A Summer Reading List for Educators

Mary Beth Hertz is a certified Instructional Technology Specialist and K-7 Technology Teacher in Philadelphia, PA. She has presented at a number of conferences and is a blogger and avid user of social media. She is also a co-organizer of Edcamp Philly and sits on the Edcamp Foundation Board. She was also named an ISTE Emerging Leader in 2010. She is passionate about making school meaningful and about all things edtech.


Now that school has wound down and we can all come up for air, it’s time to start thinking about next year. If you’re like me, you’ve been thinking about next year and how you will do things differently since May. Now that you have some time to reflect and learn to inform your planning for next year, here are some suggested titles for your summer beach reading and viewing.

Digital Life

Crap Detection 101: How to Distinguish Good and Bad Information Howard Rheingold, video 2011

Rheingold has been writing about the digital world since the 1980s and this video is a must-see for any educator navigating the overloaded world of information with their students or as a professional.

NetSmart: How to Thrive Online Howard Rheingold 2012

While I haven’t had a chance to read Rheingold’s newest book, it is on my to-read list because of his wide range of expertise and experience in the field of digital life.

About Teaching

Understanding the Common Core John Kendall 2011

This tiny, inexpensive book is great guide to the events leading up to the adoption of the Common Core along with some of the thinking behind its structure and purpose. Although it is a bit biased, since it is written by a drafter of the document, I found it a great introduction to what is coming down the line.

The Power of Our Words Paula Denton 2007

This book, part of the Responsive Classroom model’s book series, changed the way I speak to my students. It provides practical, real examples of how changing your words can change your classroom dynamic and your teaching.

Never Work Harder Than Your Students Robyn Jackson 2009

As the title suggests, this book is focused on getting you as a teacher to put more of the responsibility for learning onto your students. It is practical and realistic and gave me a lot to reflect on.

Curriculum 21 Heidi Hayes Jacobs 2010

Although this book came out a decade into the new century, Jacobs argues that it is time to completely overhaul our curriculums and create a new ‘operating system’ for our schools. An important read for any current educator.

Brain Rules John Medina 2008

This book created in me a sort of obsession for brain-based learning theories for a while. Medina approaches highly scientific concepts in an easily digested way that makes simple connections to learning for educators to reflect on. Not only does what he describe make sense to anyone who has ever taught, it is based on hard science.

Making Learning Whole David Perkins 2008

After I finished Brain Rules, I picked up this wonderful book about creating learning experiences for students that break the current mold of subjects and segmented learning by thinking about teaching and learning the same way we think about teaching and learning how to play games like baseball. Perkins builds out this metaphor in a way that not only ‘sticks’ but offers guidelines and examples for educators.

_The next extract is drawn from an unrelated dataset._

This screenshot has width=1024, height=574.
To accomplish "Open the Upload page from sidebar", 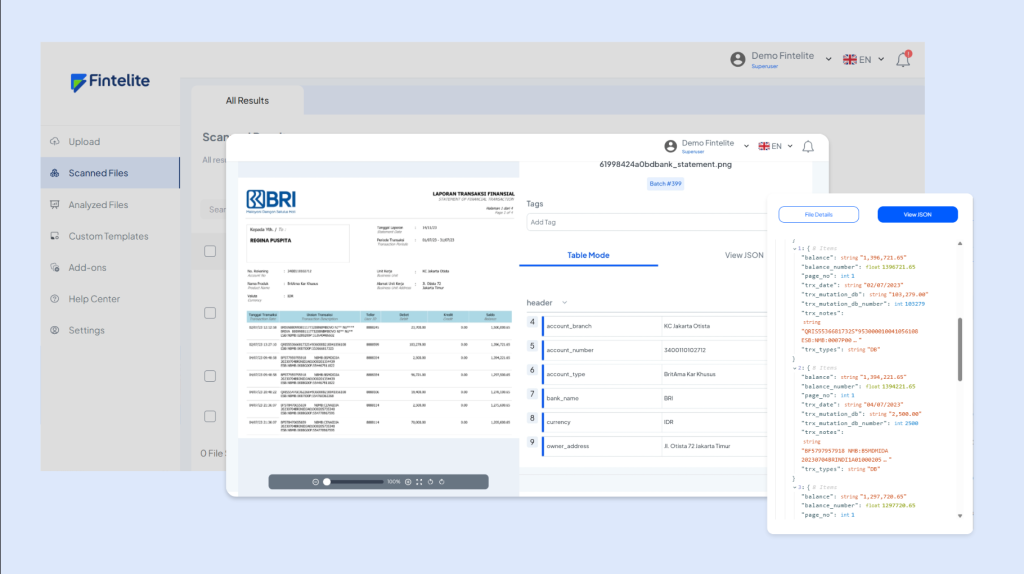I will (84, 142).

Walk Out Walk On Deborah Frieze, Margaret Wheatley 2011

All I can say is that this book made me begin to question a lot of things. The authors take you on a journey through a non-fiction, first-person account of communities around the world stepping up and taking charge of their communities rather than waiting around for experts to come save them. If you have ever been part of a grassroots community (like Edcamp) this book will speak to you. If you haven’t, it will open your mind.

Teacher Man Frank McCourt 2005

My grandparents gave this book to me years ago (probably when it first came out) and it took a while for me to pick it up. When I did, I was immediately glad I had. This is an autobiography of a teacher in New York City. McCourt’s story is one of persistence, dedication and inspiration for anyone who has ever taught.

The Element Sir Ken Robinson 2009

By now, Robinson is almost a hero in the education world for his influential TED talk about creativity. After watching his video for the umpteenth time, I finally purchased his book. I was not disappointed. While not an educator, I found the stories inside inspiring and the message to discover and follow your passions a powerful one.

Feel free to share your own recommendations!